*** Opening Provided entries ***
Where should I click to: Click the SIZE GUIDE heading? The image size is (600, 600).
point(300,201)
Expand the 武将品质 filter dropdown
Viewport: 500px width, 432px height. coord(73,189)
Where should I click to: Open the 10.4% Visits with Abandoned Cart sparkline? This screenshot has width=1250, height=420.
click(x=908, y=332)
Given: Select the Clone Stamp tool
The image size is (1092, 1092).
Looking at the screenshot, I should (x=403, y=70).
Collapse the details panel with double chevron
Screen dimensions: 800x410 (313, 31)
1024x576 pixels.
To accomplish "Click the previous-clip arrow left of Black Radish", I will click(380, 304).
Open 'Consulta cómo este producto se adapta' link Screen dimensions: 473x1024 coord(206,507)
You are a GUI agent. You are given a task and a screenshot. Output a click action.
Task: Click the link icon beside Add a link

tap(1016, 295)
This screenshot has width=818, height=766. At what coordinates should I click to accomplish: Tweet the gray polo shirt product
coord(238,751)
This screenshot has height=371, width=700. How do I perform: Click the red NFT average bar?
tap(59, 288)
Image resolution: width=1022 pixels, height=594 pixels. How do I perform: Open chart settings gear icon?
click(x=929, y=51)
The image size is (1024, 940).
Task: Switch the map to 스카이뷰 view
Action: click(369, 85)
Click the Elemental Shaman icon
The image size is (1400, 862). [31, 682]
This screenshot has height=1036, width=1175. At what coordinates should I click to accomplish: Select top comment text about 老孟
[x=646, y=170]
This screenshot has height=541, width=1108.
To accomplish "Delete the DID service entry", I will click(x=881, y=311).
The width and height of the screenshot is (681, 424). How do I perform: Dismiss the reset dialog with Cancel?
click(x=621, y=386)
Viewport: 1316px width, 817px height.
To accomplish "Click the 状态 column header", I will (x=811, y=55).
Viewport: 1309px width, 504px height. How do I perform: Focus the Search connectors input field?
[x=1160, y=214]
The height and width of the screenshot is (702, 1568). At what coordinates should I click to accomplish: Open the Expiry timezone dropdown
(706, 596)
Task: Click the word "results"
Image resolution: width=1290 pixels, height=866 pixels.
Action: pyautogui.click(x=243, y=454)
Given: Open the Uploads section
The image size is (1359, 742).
*** Closing Provided entries ***
> **Directions**
Whatever the entries above contain, reproduce all of them exactly.

> **Written solution**
Where should I click to: Click the SIZE GUIDE heading? The image size is (600, 600).
point(300,201)
Expand the 武将品质 filter dropdown
Viewport: 500px width, 432px height. coord(73,189)
Where should I click to: Open the 10.4% Visits with Abandoned Cart sparkline? This screenshot has width=1250, height=420.
click(x=908, y=332)
Given: Select the Clone Stamp tool
The image size is (1092, 1092).
Looking at the screenshot, I should (x=403, y=70).
Collapse the details panel with double chevron
Screen dimensions: 800x410 (313, 31)
1024x576 pixels.
To accomplish "Click the previous-clip arrow left of Black Radish", I will click(380, 304).
Open 'Consulta cómo este producto se adapta' link Screen dimensions: 473x1024 coord(206,507)
You are a GUI agent. You are given a task and a screenshot. Output a click action.
Task: Click the link icon beside Add a link

tap(1016, 295)
This screenshot has width=818, height=766. At what coordinates should I click to accomplish: Tweet the gray polo shirt product
coord(238,751)
This screenshot has height=371, width=700. How do I perform: Click the red NFT average bar?
tap(59, 288)
Image resolution: width=1022 pixels, height=594 pixels. How do I perform: Open chart settings gear icon?
click(x=929, y=51)
The image size is (1024, 940).
Task: Switch the map to 스카이뷰 view
Action: click(369, 85)
Click the Elemental Shaman icon
The image size is (1400, 862). [31, 682]
This screenshot has height=1036, width=1175. At what coordinates should I click to accomplish: Select top comment text about 老孟
[x=646, y=170]
This screenshot has height=541, width=1108.
To accomplish "Delete the DID service entry", I will click(x=881, y=311).
The width and height of the screenshot is (681, 424). How do I perform: Dismiss the reset dialog with Cancel?
click(x=621, y=386)
Viewport: 1316px width, 817px height.
To accomplish "Click the 状态 column header", I will (x=811, y=55).
Viewport: 1309px width, 504px height. How do I perform: Focus the Search connectors input field?
[x=1160, y=214]
The height and width of the screenshot is (702, 1568). At what coordinates should I click to accomplish: Open the Expiry timezone dropdown
(706, 596)
Task: Click the word "results"
Image resolution: width=1290 pixels, height=866 pixels.
Action: pyautogui.click(x=243, y=454)
Given: Open the Uploads section
The image size is (1359, 742).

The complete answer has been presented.